And now, the starting point guard for your Los Angeles Lakers is, Steve Nash. The 2-time MVP winner has to adjust his role in an entirely different way. As Laker fans, we hoped for title runs for a player who is deserving of one. Now, he’s not the go-to-guy in the playoffs that he was in Phoenix. He’s not the facilitator that he would have been if Dwight Howard chose to stay. He’s now a basketball architect, designing what the offense looks like, how it should be executed, and ensuring that the flow of the offense is ran elegantly.
The pick and roll offense caters more to Steve Nash’s game. Known as a player with high hoop IQ, he can make decisions on the fly and completely control the offensive side of the floor. What is more critical to this season than prior seasons is getting quality shots early in the shotclock. During the triangle offense years, offensive execution and utilizing the clock was of utmost importance. Not only did it force opposing teams to play defense and keep up with the ball and player movement, it also allowed the Lakers to run a defensive stance through their offense. There were always two players back to limit transition opportunities. The Lakers of the championship years didn’t have the best team speed in the league. It was always led by Kobe Bryant and Trevor Ariza, not guys like A.C. Green, Ron Harper, Brian Shaw, Derek Fisher, and Shaq. The triangle offense punished teams with inside play, post plays from multiple angles, and a fair share of pick and roll as well.
Now, with shots taken earlier in the shotclock, the players have to be opportunistic about what shots to take. Nash will simply cater to who gets those shots while the defense is still retreating. Midrange jumpshots in semi-transition are high percentage shots. They also induce a faster tempo being ran by both teams on made and missed shots. Chances are, shots taken early on the shotclock won’t have all five Laker players passing halfcourt. That’s one form of defensive balance, even if there are limited offensive rebounding opportunities. Pick and roll plays are not as directly ran as they used to be. Center-oriented dribble hand-off plays are commonplace. There is some deception with the integration of the pick and roll as a 2nd or 3rd option within the offensive set, a testament to Mike D’Antoni’s offensive genius and greater efficiency in implementing the play, as well as its effectiveness.
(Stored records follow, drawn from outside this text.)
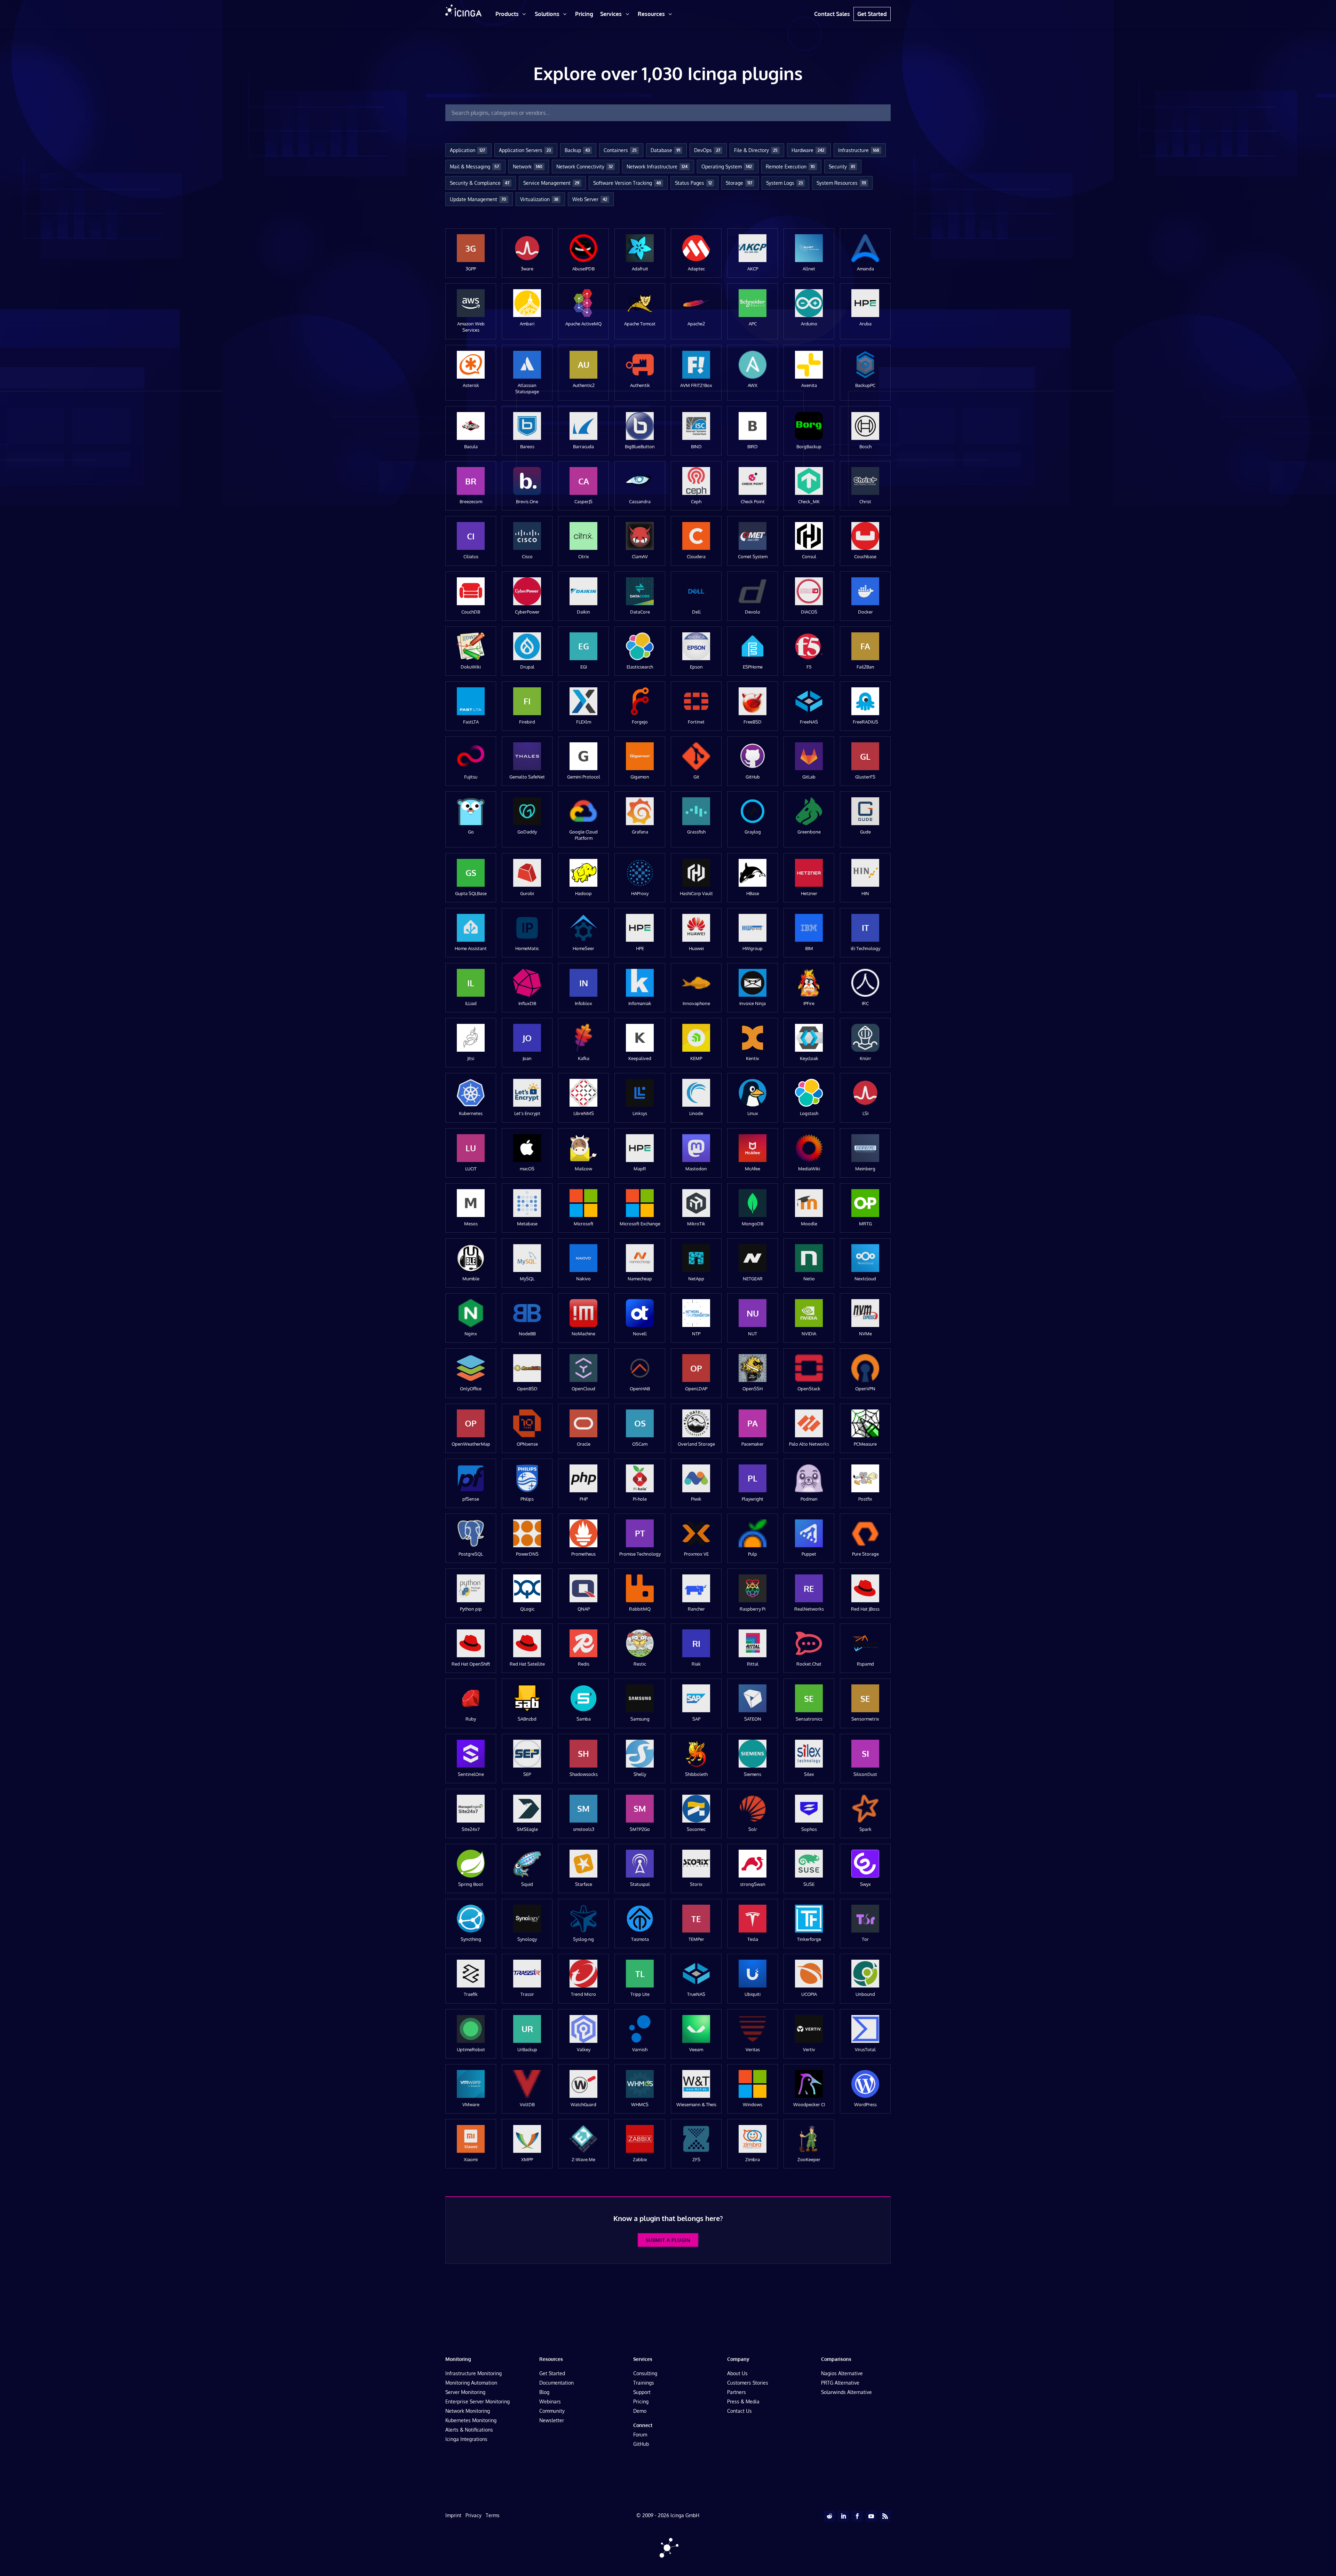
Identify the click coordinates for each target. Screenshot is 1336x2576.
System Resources (841, 183)
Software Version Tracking (627, 183)
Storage (739, 183)
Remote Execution (790, 166)
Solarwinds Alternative (846, 2392)
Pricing (641, 2401)
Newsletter (551, 2420)
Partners (736, 2392)
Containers (620, 150)
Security (842, 166)
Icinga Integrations (466, 2439)
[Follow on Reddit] (829, 2516)
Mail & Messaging (474, 166)
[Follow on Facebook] (857, 2516)
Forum (640, 2434)
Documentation (556, 2383)
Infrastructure (858, 150)
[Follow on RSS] (885, 2516)
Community (552, 2411)
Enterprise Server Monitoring (477, 2401)
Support (642, 2392)
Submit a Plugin (668, 2240)
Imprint (453, 2515)
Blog (544, 2392)
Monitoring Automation (471, 2383)
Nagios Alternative (842, 2373)
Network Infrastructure (657, 166)
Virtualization (539, 199)
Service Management (551, 183)
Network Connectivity (584, 166)
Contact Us (739, 2411)
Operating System (726, 166)
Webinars (550, 2401)
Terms (493, 2515)
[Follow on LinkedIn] (843, 2516)
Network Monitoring (467, 2411)
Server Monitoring (465, 2392)
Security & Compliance (479, 183)
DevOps (707, 150)
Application (467, 150)
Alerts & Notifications (469, 2430)
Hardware (808, 150)
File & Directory (756, 150)
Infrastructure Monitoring (473, 2373)
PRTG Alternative (840, 2383)
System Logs (784, 183)
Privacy (474, 2515)
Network (527, 166)
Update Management (478, 199)
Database (665, 150)
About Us (737, 2373)
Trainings (643, 2383)
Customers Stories (747, 2383)
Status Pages (693, 183)
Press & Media (743, 2401)
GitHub (641, 2444)
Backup (577, 150)
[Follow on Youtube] (871, 2516)
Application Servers (525, 150)
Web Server (589, 199)
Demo (639, 2411)
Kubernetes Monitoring (470, 2420)
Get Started (552, 2373)
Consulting (645, 2373)
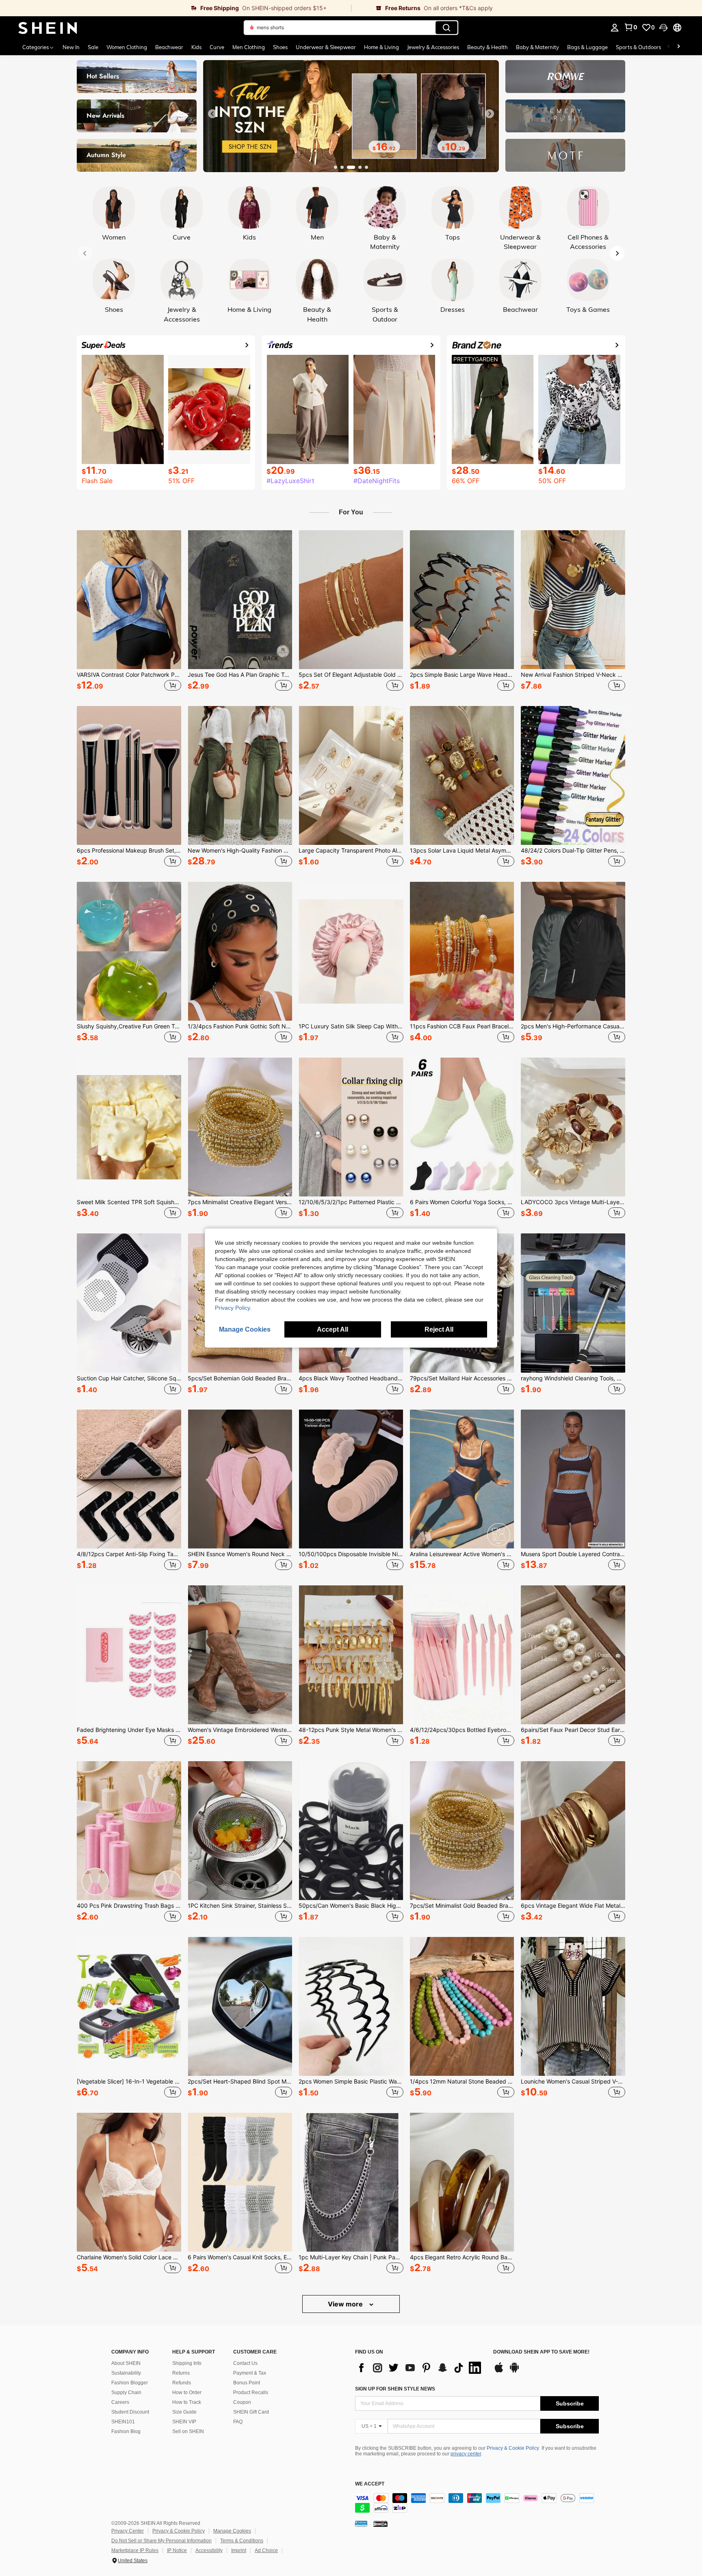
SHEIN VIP (184, 2422)
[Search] (446, 27)
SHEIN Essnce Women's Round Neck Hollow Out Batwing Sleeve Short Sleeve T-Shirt (240, 1554)
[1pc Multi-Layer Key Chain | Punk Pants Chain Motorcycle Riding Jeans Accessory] (351, 2182)
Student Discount (130, 2412)
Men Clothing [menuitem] (248, 47)
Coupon (242, 2402)
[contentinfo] (477, 2503)
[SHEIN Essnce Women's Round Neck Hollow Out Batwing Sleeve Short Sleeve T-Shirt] (240, 1479)
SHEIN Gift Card (251, 2412)
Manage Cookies (232, 2531)
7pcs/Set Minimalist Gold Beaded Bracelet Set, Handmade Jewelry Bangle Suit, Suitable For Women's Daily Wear (462, 1905)
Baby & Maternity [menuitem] (537, 47)
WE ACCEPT (369, 2484)
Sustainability (126, 2373)
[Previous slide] (212, 114)
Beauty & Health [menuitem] (487, 47)
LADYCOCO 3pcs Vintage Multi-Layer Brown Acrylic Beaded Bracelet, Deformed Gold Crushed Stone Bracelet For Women (573, 1202)
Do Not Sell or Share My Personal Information (161, 2541)
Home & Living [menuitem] (381, 47)
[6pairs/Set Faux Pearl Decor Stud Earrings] (573, 1654)
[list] (420, 2368)
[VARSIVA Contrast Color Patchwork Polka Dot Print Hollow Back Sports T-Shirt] (129, 599)
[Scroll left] (669, 47)
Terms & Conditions (241, 2541)
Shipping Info (187, 2363)
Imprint (238, 2550)
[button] (663, 27)
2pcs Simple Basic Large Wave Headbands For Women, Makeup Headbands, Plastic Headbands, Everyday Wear (462, 675)
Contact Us (245, 2363)
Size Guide (184, 2412)
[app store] (499, 2371)
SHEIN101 (123, 2422)
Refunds (181, 2383)
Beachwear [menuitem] (169, 47)
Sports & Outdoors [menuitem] (638, 47)
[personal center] (615, 27)
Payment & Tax (249, 2373)
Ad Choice (266, 2550)
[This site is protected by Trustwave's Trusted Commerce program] (361, 2523)
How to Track (186, 2402)
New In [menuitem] (71, 47)
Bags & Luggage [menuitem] (587, 47)
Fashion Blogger (129, 2383)
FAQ (238, 2422)
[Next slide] (489, 114)
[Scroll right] (678, 47)
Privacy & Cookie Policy (513, 2448)
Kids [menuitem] (196, 47)
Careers (120, 2402)
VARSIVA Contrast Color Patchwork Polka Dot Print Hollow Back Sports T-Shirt (129, 675)
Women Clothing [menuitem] (126, 47)
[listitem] (129, 611)
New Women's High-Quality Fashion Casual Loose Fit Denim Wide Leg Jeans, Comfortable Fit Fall (240, 850)
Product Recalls (250, 2392)
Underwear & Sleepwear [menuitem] (326, 47)
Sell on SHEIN (188, 2431)
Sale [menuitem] (93, 47)
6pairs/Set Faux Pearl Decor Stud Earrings (573, 1730)
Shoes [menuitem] (280, 47)
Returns (181, 2373)
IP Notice (177, 2550)
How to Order (187, 2392)
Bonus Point (246, 2383)
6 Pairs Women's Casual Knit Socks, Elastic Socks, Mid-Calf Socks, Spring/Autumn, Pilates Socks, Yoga (240, 2257)
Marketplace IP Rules (134, 2550)
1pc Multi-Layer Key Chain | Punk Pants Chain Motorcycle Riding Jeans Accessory (351, 2257)
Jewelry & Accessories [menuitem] (433, 47)
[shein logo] (47, 27)
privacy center (466, 2454)
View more (346, 2304)
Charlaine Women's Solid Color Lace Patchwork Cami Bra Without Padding (129, 2257)
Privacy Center (127, 2531)
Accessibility (209, 2550)
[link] (175, 8)
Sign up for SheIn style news (395, 2389)
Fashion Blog (126, 2431)
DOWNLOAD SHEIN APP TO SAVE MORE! (541, 2352)
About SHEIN (126, 2363)
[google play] (514, 2371)
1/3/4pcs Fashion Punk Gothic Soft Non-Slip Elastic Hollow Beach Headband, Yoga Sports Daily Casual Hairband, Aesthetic (240, 1026)
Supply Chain (126, 2392)
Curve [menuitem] (217, 47)
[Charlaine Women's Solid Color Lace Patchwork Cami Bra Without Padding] (129, 2182)
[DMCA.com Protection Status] (380, 2523)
Fortunately, Mitch Kupchak added speed and midrange shooting to the team. Jordan Farmar is a point guard that loves to pull-up in semi-transition. Nick Young thrives on his midrange shot to open up the rest of his game. Both Gasol and Chris Kaman are bigs that can pass from the high-post, but set up for the midrange shot with solid effectiveness. Surprise player Xavier Henry altered his set-shot, and is far more consistent from range than he has been in prior years. This is all well within Nash’s comfort zone, as his Phoenix Suns teams were full of catch-and-shoot players; Shawn Marion, Joe Johnson, Raja Bell, Channing Frye, Jared Dudley, and countless others. While they had varying degrees of individual field goal percentage success, the overall team field goal percentage was through the roof, continuously amongst the league leaders.
Nash’s biggest challenge this season is finding his identity within this team. He hasn’t looked for his own shot as often and he needs to get his legs under him for the regular season. A tender ankle that requires some rest after a preseason game isn’t reassuring, but there’s no doubt that Nash’s hoop IQ, skill set, and intangibles will make him effective. His entire career was never based on speed, quickness, or ability to dunk. It was always how he could pick apart a defense with simple plays or through a surprise attack running a seven seconds or less offense. His skill set is needed now more than ever, with or without Bryant on the floor.